What brought Alphenberg to the field of acoustic solutions?

After more than 10 years of experience in the field of leather applications in the interior, Alphenberg is well acquainted with the fact that leather has a softening and fire-retardant effect. But developing and making acoustic walls that meet the required values is something else. Yet, Alphenberg recognized the opportunities. And thus, within a year, a product was created that, according to us, has exceeded our expectations by far. It is obvious that process of developing a high-quality product does not always come easy. Complexity simply requires looking deeper research. And visual beauty, as a grand result, adds to the challenge.

NACH (New Amsterdam Court House)

In June 2019 we were approached to solve a problem that arose during the development of the construction of the NACH. The courthouse in Amsterdam on the Parnassusweg. The Borrenbergs company from Eersel, who are responsible for maintenance and supply of window decorations in the new courthouse, asked if we could handle an ambitious project. There were problems in all court rooms with the intended cladding of the walls. These walls, constructed in a technique that did not meet the obligatory fire safety standard, had not passed the required tests and were therefore rejected.

(For your information: For example, a single panel covered with fire-retardant materials can score a very good test result [indication fire class A], but the connection between the separate panels should also be accounted for. Something of paramount importance, particularly in this case, because of the enormous surface that needed to be covered. The outcome of the tests showed that the combination of three different materials (all of them with a fire class A qualification) only produced a class D or even E test result.)

The next logical question was whether we could provide a solution for this problem.

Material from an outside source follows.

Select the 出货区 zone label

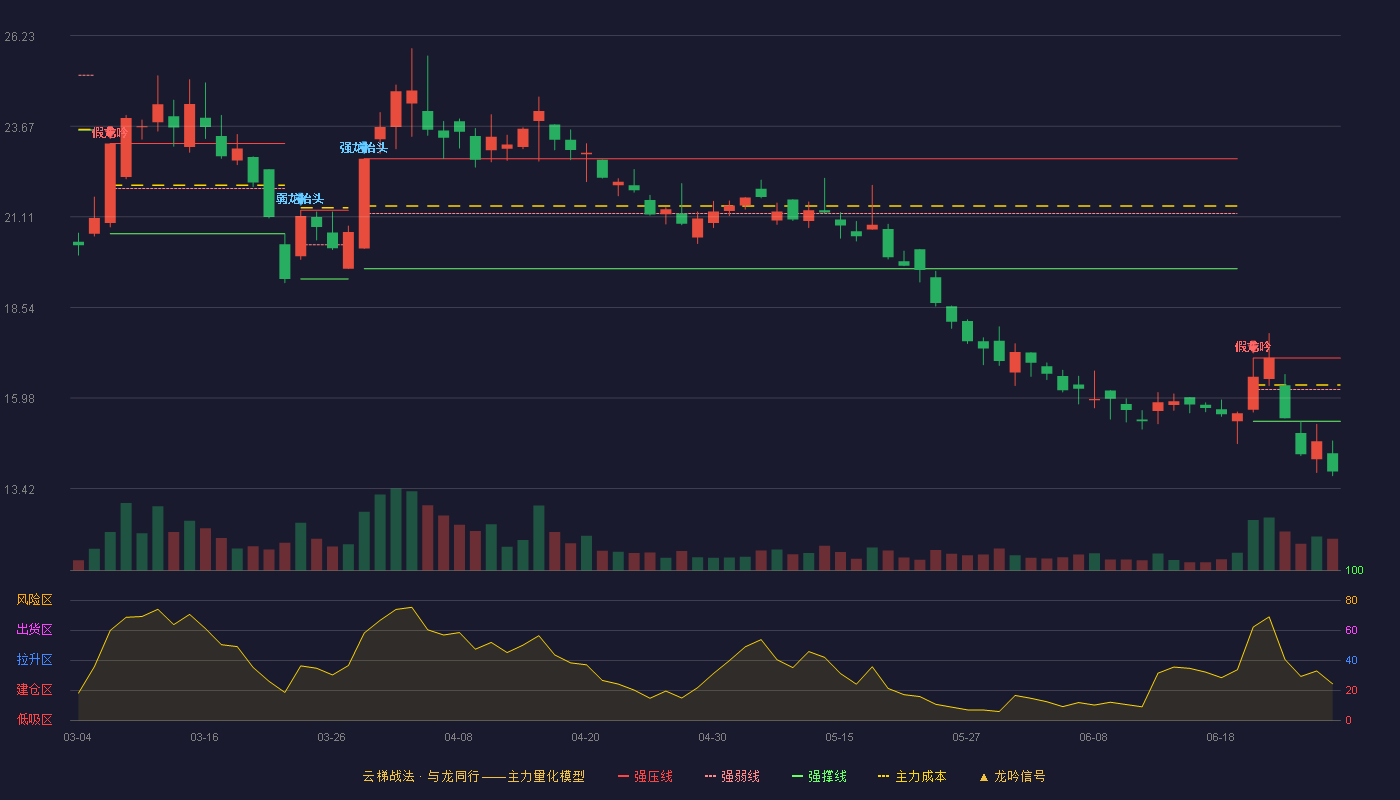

We were already working on the development of acoustic panels, but to be honest, the results were not yet sufficient for this project. The general atmosphere during the entire realization of the building project in Amsterdam, regardless of the complexity and the many, many requirements that we had to meet, fortunately left us enough time to develop the acoustic panels as the construction progressed. Inside the courthouse three converging worlds must, at all times, remain strictly separated: the judicature, the detainees and the visitors. Nevertheless, the ‘Rijksvastgoedbedrijf’ (Central Government Real Estate Agency) desired a transparent building, without the risk of compromising the safety of employees and visitors. This is exactly where good quality acoustics in courtrooms play a major role.

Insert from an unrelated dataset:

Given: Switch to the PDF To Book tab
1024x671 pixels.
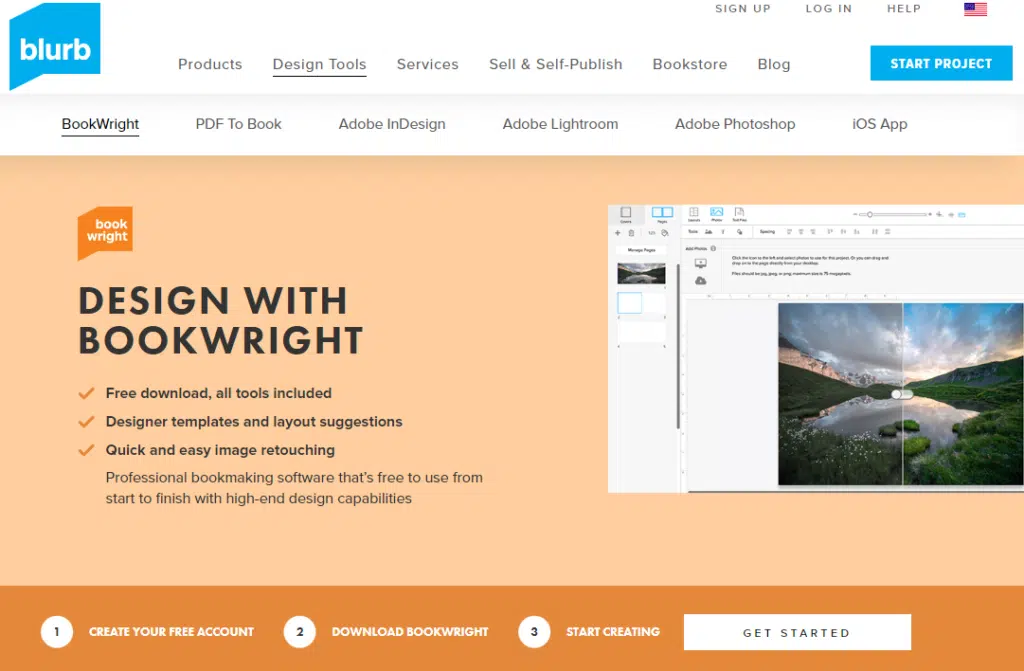Looking at the screenshot, I should [x=238, y=124].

The starting points were clear to us

Would we be able to meet both the requested value for the fire class and the acoustics?
We started talking to KAAN architects from Rotterdam, KAAN is part of the NACH consortium and is a globally operating company, specialized in large-scale projects with an emphasis on functionality, which fits the NACH principle perfectly: ‘everything is intended to support the various functions.’
We proceeded to show various options, including our self-made perforated leather. We also showed a frame, somewhat reminiscent of a radiator, consisting of slats covered with leather. While fine-tuning the latter, the idea arose to make hemispheres on the slats as if they were halved broom handles. Eventually, this last option was chosen.

BROOM is the name, with a wink of course, but once you look at it you immediately understand why.

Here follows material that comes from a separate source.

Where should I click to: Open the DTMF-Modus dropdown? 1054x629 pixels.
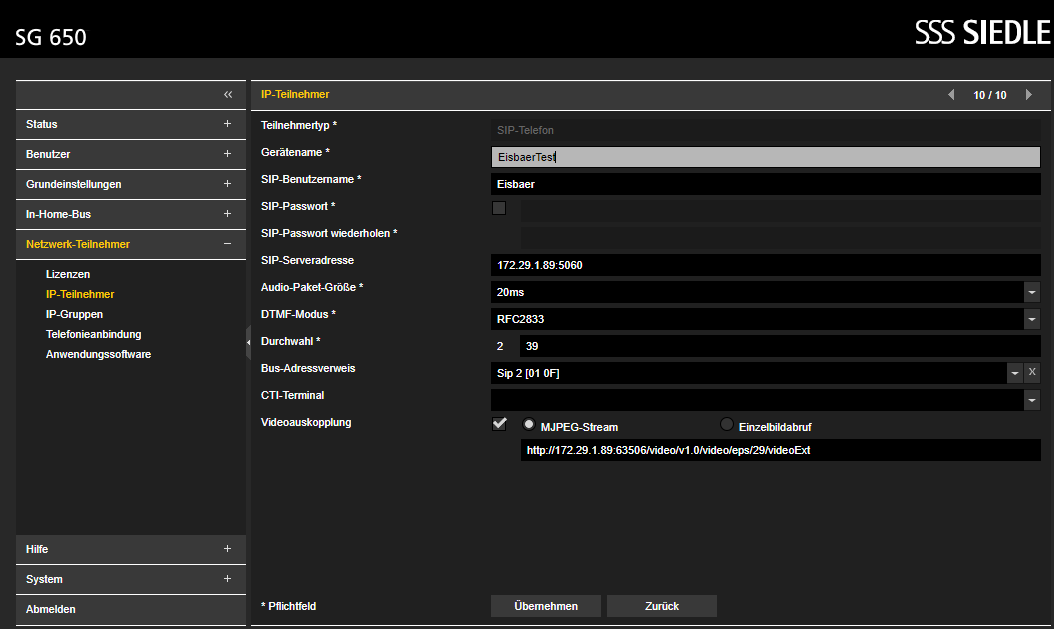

BROOM is the name we gave to this product, quite logically

With a wink of course, but when you look at it you immediately understand why. Broom consists of a fire-retardant MDF frame on which a firet-linen in the correct color is stretched. Subsequently, the leather-covered semi-circular slats are attached to this frame. And so the requested ton-sur-ton effect was achieved, creating an even more beautiful and serene look. The built-up also a includes a rock wool layer which greatly improves the absorption of sound and has a strong fire-retardant effect.

The next phase: testing

And we are happy to say that the result was above expectations. Contrary to the prediction of the acoustic consultant (Peutz), we achieved a result of alpha 0.70 instead of 0.45. During the test phase, we also developed a flexible system to measure the perfect distance between the leather bars, for even further optimization. Ultimately the fire test produced a fire class C qualification, which is, admittedly, insufficient for a hotel room, but it met the required standard for using it in the courthouse..

Quality comes with a price tag

The next step was placing the BROOM panels in the test chamber. This turned out to be slightly more complex than expected because despite the presumed standard dimensions, very little turned out to be standard. Instead of consistent dimensions, various elements such as doors, domotics and many of the spying-mirrors in doors induced an increasingly made-to-measure approach. The making a product turned out to be very complex and therefore time-consuming.